On “ZERO,” currently Booth’s favorite song on the album, Lee completely tore out a verse that the songwriter had been incredibly proud of, as well as the melody. Booth was blindsided by the decision but trusted the producer completely and the end result was even better, he said.

Q&A: Sexy people in the woods

What’s “Isabella” about?
“‘Someday soon when I die/ They’ll do an autopsy/ Find your bullet inside/ The way that you killed me that night/ Shot a hole in my heart/Some part of me died.’ … It’s about somebody having a relationship with a freedom-loving lass who breaks his heart. It’s kind of around open relationships and freedom loving and the consequences of freedom loving. … I have a good community of very interesting friends, many of whom were, in the day, in the Bay Area. Most of them have moved because they can’t afford the rent. Some moved up to …. a really interesting place about an hour and a half north of San Francisco that’s quiet in nature.

There’s a nature school there. We used to go camping the redwoods … for my son, where we were taught to track animals and camouflage and take roadkill and chop it up, so you could then cook for everybody and make food from whatever you scavenged.
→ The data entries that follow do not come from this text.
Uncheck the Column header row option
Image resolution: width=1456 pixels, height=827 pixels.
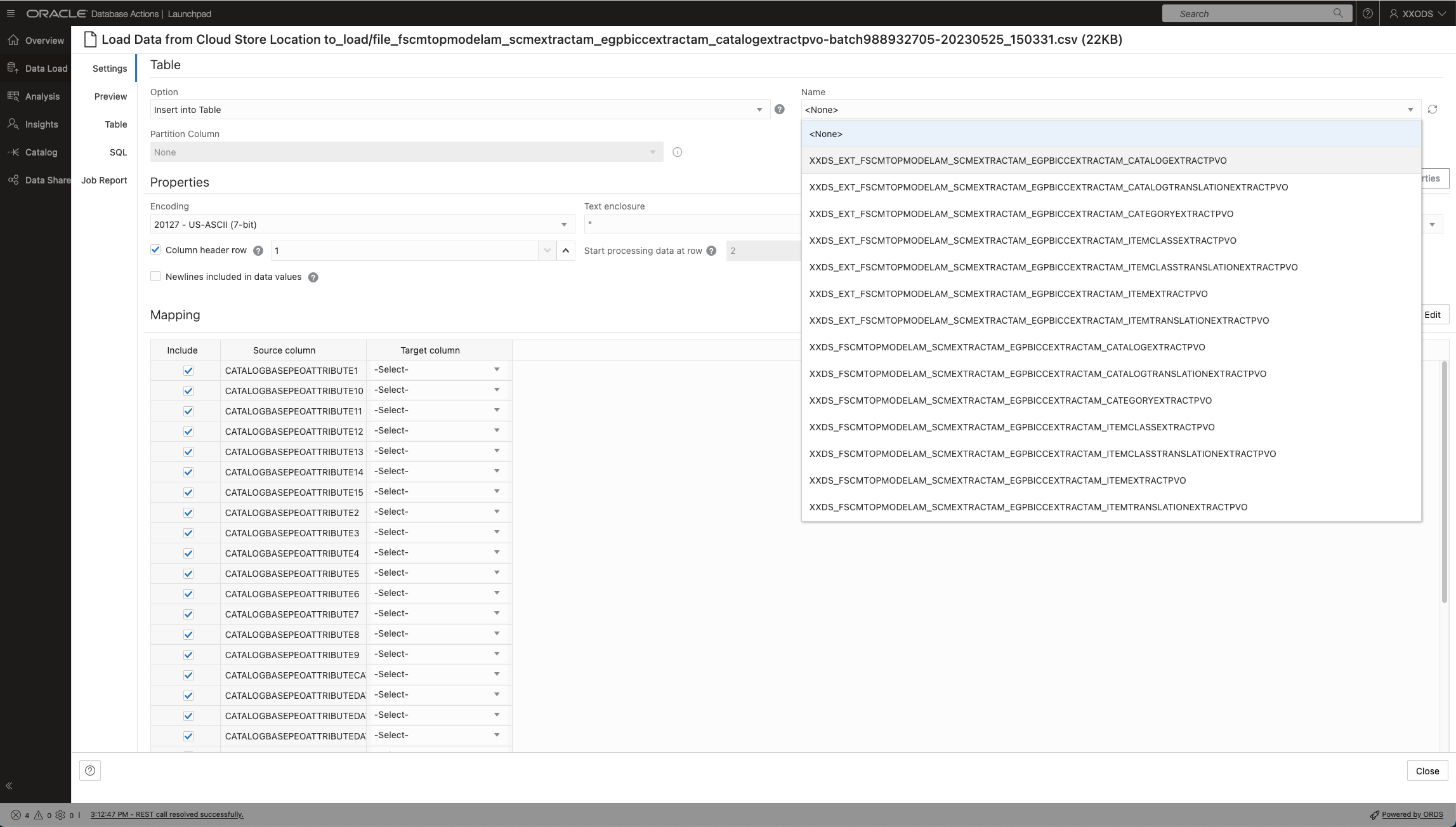tap(155, 249)
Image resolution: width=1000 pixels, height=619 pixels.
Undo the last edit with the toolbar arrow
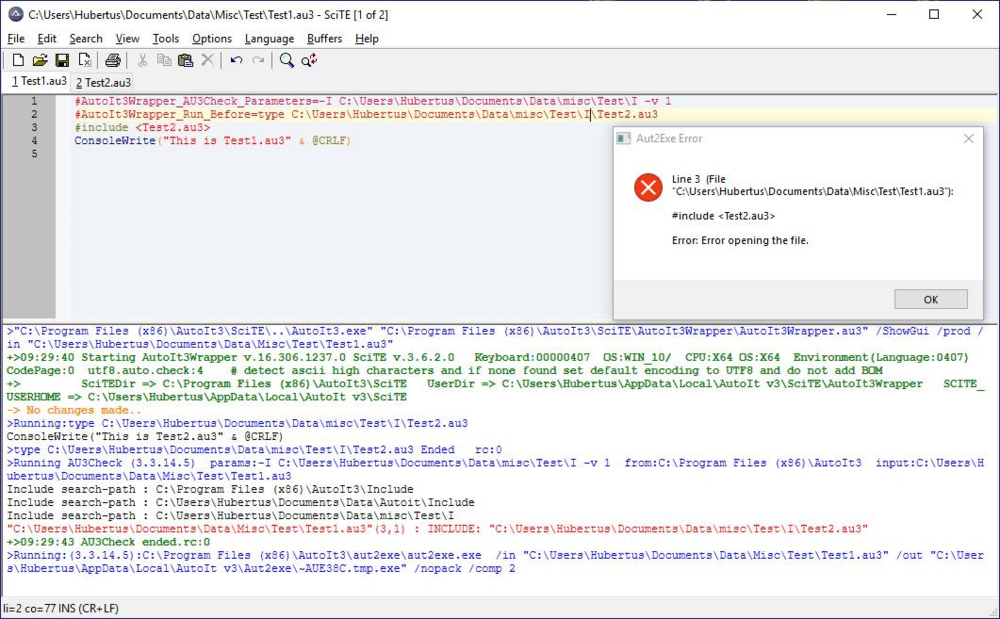[236, 61]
I have many friends who live very exotic, interesting, exciting lives. … who are the kind of people who come and want to dance into altered states. They’re quite sexy and quite dangerous, and so there’s a lot of freedom lovers in there.”

“You just go with it, man. We’ve been doing this for 30 years; we know when to get out the way, and that’s why we’ve lasted so long,” Booth said.

The bandleader said he has no plans to revive the missing verse in a future song, even though he still loves it. It’s how the band has always worked, he said. There are thousands of potential James songs laying around on cassettes and computers that he has no plans to allow anyone to hear.

Other than working on the album, Booth has passed the pandemic finishing a key draft of a novel that he’s been working on for seven years—appropriately about a singer (with issues) in a band—and has been supporting his wife in her trance-state-inducing dance classes on Zoom.

“Her classes in L.A had 120 people every week. We moved onto Zoom, and it’s been going really wonderfully. … That’s kept us financially afloat the last year.”

Tim Booth isn’t sure where he and his wife will land next, and most of his possessions are currently in storage, but he’s had his heart open and taking stock of what the pandemic has taught.

“We did that like everybody else,” he said. “We had some really sad things happen… and we had very beautiful things happen within it all.”